Here is the algorithm to find this optimal compression:

def find_best_compression(X)
  for compression in all_possible_compressions:  #an infinite set
    if best_compression(compression, X): return compression

The problem is that “best_compression” is undecidable without a halting oracle. We could make a naive implementation of this like so:

 def best_compression_looper(compression, X):
   for other_compression in all_possible_compressions:
     if other_compression(X) < compression(X): return false
   return true      # we never reach here

The problem is that all_possible_compressions is an infinite set. If we have the best compression, the function will never return. We will never find out, so the program find_best_compression will never halt. So we need to wrap this looper in halting oracle, just like this:

 def best_compression(compression, X): 
   return will_not_halt(best_compression_looper,  args=(compression, X))

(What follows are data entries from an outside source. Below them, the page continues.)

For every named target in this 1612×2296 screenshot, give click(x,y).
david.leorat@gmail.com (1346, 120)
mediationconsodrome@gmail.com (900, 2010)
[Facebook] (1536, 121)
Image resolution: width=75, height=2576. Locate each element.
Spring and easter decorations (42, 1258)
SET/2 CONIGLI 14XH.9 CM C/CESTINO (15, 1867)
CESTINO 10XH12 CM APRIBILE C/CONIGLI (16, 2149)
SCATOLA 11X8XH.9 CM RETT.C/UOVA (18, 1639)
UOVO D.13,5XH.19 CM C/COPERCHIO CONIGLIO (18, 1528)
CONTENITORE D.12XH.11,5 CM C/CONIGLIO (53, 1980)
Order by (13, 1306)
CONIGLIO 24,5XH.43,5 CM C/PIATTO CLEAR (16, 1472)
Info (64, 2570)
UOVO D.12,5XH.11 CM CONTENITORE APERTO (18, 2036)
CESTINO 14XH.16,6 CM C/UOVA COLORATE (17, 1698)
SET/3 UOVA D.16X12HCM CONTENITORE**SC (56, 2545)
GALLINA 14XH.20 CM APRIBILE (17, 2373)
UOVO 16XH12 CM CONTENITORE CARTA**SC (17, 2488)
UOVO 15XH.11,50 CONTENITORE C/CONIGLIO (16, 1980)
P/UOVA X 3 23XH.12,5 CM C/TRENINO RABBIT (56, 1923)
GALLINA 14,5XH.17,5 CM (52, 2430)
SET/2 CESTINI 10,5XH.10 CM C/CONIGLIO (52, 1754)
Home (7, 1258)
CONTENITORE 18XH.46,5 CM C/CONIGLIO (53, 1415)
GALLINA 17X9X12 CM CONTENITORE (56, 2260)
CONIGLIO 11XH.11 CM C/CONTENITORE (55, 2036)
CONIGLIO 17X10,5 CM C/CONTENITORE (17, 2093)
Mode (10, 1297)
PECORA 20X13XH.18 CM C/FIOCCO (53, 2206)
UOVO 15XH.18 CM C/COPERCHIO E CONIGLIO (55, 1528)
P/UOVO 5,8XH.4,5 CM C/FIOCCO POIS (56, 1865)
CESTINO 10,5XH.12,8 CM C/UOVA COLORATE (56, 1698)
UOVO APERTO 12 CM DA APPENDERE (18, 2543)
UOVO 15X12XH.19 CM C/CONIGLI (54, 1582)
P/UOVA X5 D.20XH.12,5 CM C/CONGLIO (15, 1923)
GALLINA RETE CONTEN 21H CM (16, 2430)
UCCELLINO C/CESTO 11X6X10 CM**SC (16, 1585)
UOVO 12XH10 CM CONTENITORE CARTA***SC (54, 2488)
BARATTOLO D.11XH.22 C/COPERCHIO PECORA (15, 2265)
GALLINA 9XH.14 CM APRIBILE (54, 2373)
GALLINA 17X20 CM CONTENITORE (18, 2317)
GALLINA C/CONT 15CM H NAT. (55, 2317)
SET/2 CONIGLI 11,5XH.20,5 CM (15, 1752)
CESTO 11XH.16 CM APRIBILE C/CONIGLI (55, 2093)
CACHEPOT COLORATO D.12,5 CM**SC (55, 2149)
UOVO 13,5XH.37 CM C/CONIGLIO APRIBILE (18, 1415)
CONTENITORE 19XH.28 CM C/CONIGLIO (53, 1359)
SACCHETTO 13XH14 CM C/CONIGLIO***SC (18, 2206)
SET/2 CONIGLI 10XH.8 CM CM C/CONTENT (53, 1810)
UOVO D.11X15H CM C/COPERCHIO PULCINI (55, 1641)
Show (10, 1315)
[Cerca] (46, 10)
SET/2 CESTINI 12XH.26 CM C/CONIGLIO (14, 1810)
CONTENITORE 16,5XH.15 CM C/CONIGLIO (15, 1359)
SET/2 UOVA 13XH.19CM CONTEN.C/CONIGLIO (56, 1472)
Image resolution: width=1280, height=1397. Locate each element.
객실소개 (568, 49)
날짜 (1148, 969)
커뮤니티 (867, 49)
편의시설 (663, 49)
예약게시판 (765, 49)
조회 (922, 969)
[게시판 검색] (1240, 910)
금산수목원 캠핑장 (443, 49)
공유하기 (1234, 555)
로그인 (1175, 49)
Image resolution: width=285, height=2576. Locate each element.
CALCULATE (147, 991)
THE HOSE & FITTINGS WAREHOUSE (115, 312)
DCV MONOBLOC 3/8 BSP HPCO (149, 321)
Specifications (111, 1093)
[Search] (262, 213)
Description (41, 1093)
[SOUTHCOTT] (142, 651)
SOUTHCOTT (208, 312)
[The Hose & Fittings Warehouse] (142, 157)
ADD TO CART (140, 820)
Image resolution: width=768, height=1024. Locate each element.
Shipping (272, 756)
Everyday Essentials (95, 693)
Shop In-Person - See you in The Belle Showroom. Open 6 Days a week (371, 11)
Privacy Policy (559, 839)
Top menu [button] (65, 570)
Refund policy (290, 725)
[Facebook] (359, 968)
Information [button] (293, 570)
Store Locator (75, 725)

Now, we we have an algorithm that can compute the best possible compression of a sequence. However, it relies on a logical impossible entity, a halting oracle. So we cheated. This is not possible. That is why optimal compression is incomputable. How does this relate with MI? Well, “pattern” is synonymous with MI here (between different parts of the system) or redundant information in the system. We can never compute for certain how much MI there is because we do not have a halting oracles.

This itself is NOT the proof of that compressibility is uncomputable. That is a different proof. Rather, this is an example of an implementation which shows how a halting oracle could overcome the uncomputability problem. [note: this paragraph was corrected; in first draft, it erroneously claimed this was the proof of uncomputability]

In practice, however, we are not interested in this problem of finding the verifiably optimal compression. We are happy to get nearly optimal solutions, and that does not require a halting oracle.

Law of Information Non Growth

I already explained LoING.

We can see here that measuring the information in a system is equivalent to finding the optimal compression of a system. We cannot do this. It requires a logically impossible program. This means that we cannot actually measure the true amount of order in any system.

LoiNG and 2nd Law of Thermodynamics

So information in the system can be staying constant (or decreasing), but we would have no way of telling this. This how you resolve the paradox of the 2nd Law with LoiNG. The 2nd Law teaches that information/entropy is always increasing. LoiNG states that it is always constant (or decreasing in non-reversible systems). How can both be true? The entropy of the 2nd Law is measurable macroscopic quantity about the number of possible state a system can be in. The information of LoING is the precise one of those states the system is in, which cannot ever be known. So we have two types of information/entropy alongside one another. One is measurable in the empirical domain, and one is not and is provably impossible to access.

That is how Halting Oracles and LoiNG are connected. It is not that Halting Oracles are required for new information. Rather, if we observe information growth, our lack of Halting Oracles prevent us from really know if this is informaiton growth or not. So LoiNG still applies in systems that apparently follow the 2nd law of thermodynamics.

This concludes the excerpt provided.